__Page text__
Guide

Define the table

Inherite the Table class and define the columns as attributes with the type hints. Some advanced configuration can be done by using the typing.Annotated.

Choose a primary key

  • PrimaryKeyAutoIncrease: generate an auto-incrementing integer as the primary key

  • PrimaryKeyUUID: use uuid7 as the primary key, suitable for distributed systems or general purposes

  • int or str: insert the key manually

Configure the Index

The default index is suitable for small datasets (less than 100k). For larger datasets, you can customize the index configuration by using the typing.Annotated with:

DenseVector = Vector[768]

class MyTable(Table, kw_only=True):
    uid: PrimaryKeyUUID = msgspec.field(default_factory=PrimaryKeyUUID.factory)
    vec: Annotated[DenseVector, VectorIndex(lists=128)]
    text: str

Tip

If you need to use a customized tokenizer, please refer to the VectorChord-bm25 document.

JSONB

If you want to store a JSONB column, you can define like:

from psycopg.types.json import Jsonb

class MyJsonTable(Table, kw_only=True):
    uid: PrimaryKeyUUID = msgspec.field(default_factory=PrimaryKeyUUID.factory)
    json: JSONB

item = MyJsonTable(json=Jsonb({"key": "value"}))

Inject with decorator

The decorator inject() can be used to load the function arguments from the database and dump the return values to the database.

To use this decorator, you need to specify at least one of the input or output with the table class you have defined.

  • input=Type[Table]: will load the specified columns rom the database and inject the data to the decorated function arguments

    • if input=None, the function will need to pass the arguments manually

  • output=Type[Table]: will dump the return values to the database (will also need to annotate the return type with the provided table class or a list of the table class)

__Record set__
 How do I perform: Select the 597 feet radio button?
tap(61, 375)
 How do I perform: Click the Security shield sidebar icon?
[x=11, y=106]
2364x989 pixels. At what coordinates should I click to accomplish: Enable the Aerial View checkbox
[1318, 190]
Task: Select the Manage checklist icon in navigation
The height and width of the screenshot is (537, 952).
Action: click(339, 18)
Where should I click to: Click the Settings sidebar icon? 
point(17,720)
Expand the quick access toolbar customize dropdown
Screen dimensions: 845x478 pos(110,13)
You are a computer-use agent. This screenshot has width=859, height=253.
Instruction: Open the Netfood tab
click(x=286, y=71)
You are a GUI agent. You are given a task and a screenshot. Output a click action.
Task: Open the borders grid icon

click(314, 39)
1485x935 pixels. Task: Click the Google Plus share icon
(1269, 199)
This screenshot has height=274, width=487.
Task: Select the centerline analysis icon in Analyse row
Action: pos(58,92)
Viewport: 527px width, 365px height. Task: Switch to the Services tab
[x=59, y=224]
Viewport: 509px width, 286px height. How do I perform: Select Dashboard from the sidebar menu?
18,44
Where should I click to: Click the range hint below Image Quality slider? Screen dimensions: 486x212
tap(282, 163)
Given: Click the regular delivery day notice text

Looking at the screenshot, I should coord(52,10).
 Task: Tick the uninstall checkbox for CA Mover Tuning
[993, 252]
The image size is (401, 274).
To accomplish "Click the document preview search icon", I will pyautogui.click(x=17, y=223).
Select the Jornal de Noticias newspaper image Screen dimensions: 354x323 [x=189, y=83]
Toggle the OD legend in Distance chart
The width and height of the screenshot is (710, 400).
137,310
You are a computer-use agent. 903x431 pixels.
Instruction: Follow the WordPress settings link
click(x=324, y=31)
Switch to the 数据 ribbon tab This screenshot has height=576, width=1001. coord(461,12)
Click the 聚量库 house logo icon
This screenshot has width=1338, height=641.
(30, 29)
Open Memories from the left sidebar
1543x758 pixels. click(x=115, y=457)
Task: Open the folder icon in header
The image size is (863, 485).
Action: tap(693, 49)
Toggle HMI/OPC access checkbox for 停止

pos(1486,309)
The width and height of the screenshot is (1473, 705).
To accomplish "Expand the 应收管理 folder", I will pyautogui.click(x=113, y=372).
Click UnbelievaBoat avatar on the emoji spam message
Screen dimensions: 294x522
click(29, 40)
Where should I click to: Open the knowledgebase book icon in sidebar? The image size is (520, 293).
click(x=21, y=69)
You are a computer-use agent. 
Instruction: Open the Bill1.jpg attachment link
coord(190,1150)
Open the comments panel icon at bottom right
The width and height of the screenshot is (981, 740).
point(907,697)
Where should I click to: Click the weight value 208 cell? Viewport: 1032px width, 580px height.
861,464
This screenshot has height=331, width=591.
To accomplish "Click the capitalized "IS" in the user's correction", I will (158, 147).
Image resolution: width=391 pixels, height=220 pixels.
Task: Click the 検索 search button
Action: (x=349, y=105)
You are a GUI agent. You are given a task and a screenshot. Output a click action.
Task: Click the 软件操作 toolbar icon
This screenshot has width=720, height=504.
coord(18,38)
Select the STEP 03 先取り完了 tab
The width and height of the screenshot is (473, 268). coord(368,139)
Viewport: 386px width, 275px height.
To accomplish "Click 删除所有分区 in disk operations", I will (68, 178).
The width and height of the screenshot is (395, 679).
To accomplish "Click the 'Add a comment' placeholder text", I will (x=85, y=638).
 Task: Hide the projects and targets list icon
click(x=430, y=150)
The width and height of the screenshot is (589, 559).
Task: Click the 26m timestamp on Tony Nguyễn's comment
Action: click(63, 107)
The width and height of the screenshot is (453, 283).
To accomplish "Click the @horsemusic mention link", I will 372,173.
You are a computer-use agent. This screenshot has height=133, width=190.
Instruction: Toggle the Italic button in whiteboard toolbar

__Aim__
Continue the guide on defining tables and using the inject decorator, starting right after its last line, above the records.

__Exercise output__
    • if output=None, you can get the return value from the functiona call

The following example uses the pre-defined tables:

from uuid import UUID
import httpx
from vechord.registry import VechordRegistry
from vechord.extract import SimpleExtractor
from vechord.embedding import GeminiDenseEmbedding
from vechord.spec import DefaultDocument, create_chunk_with_dim

DefaultChunk = create_chunk_with_dim(768)
vr = VechordRegistry(namespace="test", url="postgresql://postgres:postgres@127.0.0.1:5432/")
vr.register([DefaultDocument, DefaultChunk])
extractor = SimpleExtractor()
emb = GeminiDenseEmbedding()


@vr.inject(output=DefaultDocument)
def add_document(url: str) -> DefaultDocument:
    with httpx.Client() as client:
        resp = client.get(url)
        text = extractor.extract_html(resp.text)
        return DefaultDocument(title=url, text=text)


@vr.inject(input=Document, output=DefaultChunk)
def add_chunk(uid: UUID, text: str) -> list[DefaultChunk]:
    chunks = text.split("\n")
    return [DefaultChunk(doc_id=uid, vec=emb.vectorize_chunk(t), text=t) for t in chunks]


for url in ["https://paulgraham.com/best.html", "https://paulgraham.com/read.html"]:
    add_document(url)
add_chunk()

Select/Insert/Delete

We also provide some functions to select, insert and delete the data from the database.

docs = vr.select_by(DefaultDocument.partial_init())
vr.insert(DefaultDocument(text="hello world"))
vr.copy_bulk([DefaultDocument(text="hello world"), DefaultDocument(text="hello vector")])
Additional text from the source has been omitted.